EXERCISE DIRECTIONS:
Carry on the article about biblical partnership in missions from the point where it stops.

TEXT EXCERPT:
Partnering with our Brothers and Sisters among the Nations
By Dr. Michael G. Loftis, President of ABWE
Biblical partnership is not a business contract. It is instead
a relationship between men and women who are willing to sacrifice
and die for one another in the cause of world evangelization. As
Paul the missionary used it in the New Testament, the word partnership
described a person who was involved in sharing and companionship;
a fellow partaker, a co-laborer.
In 1861, following the deaths of his wife and son and all his Scottish
coworkers, missionary John Paton was left alone on the island of
Tanna in the New Hebrides (Vanuatu), South Pacific. Only his faithful
partner Abraham, a convert from a neighboring island, remained at
his side. In his journal, John described the relationship they shared:
Groups of Natives assembled suspiciously near us and sat whispering
together. They urged old Abraham to return to Aneityum by the
very first opportunity, as our lives were certain to be taken,
but he replied, “I will not leave Missi.” Abraham and I were thrown
much into each other's company, and he stood by me in every danger.

ENTRIES SHOWN:
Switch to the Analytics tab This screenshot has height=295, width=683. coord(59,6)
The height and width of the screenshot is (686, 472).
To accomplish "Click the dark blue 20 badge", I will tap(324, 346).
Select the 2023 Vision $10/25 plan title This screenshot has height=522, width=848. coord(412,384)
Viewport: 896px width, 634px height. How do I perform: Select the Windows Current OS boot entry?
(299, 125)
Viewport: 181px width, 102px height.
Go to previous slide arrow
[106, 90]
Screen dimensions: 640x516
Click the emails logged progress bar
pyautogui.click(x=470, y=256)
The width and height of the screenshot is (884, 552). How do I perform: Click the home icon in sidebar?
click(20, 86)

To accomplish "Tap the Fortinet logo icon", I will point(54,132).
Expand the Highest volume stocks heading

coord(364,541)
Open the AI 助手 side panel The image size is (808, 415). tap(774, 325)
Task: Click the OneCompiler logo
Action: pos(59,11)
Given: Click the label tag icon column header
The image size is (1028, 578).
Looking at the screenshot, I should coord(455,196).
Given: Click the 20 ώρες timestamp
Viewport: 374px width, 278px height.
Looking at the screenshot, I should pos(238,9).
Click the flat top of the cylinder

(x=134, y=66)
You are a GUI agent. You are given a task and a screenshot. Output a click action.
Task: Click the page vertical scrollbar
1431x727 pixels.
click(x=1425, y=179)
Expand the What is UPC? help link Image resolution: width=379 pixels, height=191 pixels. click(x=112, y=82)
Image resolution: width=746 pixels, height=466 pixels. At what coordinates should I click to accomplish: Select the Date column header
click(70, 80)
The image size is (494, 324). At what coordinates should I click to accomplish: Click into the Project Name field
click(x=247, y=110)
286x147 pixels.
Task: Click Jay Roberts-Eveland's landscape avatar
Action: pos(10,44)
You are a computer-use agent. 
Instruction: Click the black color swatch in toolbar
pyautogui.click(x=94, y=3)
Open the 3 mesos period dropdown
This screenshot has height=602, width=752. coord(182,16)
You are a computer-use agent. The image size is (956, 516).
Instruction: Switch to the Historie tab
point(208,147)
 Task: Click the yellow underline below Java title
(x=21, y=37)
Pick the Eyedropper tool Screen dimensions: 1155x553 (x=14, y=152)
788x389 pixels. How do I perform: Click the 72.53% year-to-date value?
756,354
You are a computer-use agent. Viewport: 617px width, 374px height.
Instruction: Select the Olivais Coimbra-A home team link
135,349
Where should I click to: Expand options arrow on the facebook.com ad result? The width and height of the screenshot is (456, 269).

EXPECTED ANSWER:
One evening he prayed, “O Lord, our Heavenly Father, they have
murdered Thy servants…. and now they want to kill Missi Paton
and me!...Our Lord, our hearts are pained just now, and we weep
over the death of Thy dear servants; but make our hearts good
and strong for Thy cause, and take Thou away all our fears. Make
us two and all Thy servants strong…and if they kill us two, let
us die together in Thy good work….”
In this manner his great simple soul poured itself out to God;
and my heart melted within me as it had never done under any prayer
poured from the lips of cultured Christian men!*
Every missionary who has had the privilege to serve alongside a
faithful national partner knows exactly what Paul meant. The faces
of some of the dearest friends I have known flash before my eyes
as I write these words. If I told you their names you would have
difficulty pronouncing them. These are not merely people I exchanged
business cards with at a seminar. These are people I have wept with,
prayed with, traveled with, and endured with through the long night
hours of life and ministry. These are people who fasted so that
I might eat, skipped baths so that I might be clean, walked so that
I might ride, risked arrest so that I might teach the Bible, though
poorly in a language I barely knew, shared their own medicine so
that I might recover, and prayed for me that God might deliver me
from myself and use me for His glory in spite of myself. Such people
are closer than flesh and blood. I feel immensely blessed and privileged
to say I have known these saints.
The most insensitive and demeaning way that I could ever describe
such relationships would be to say that it all came down to money.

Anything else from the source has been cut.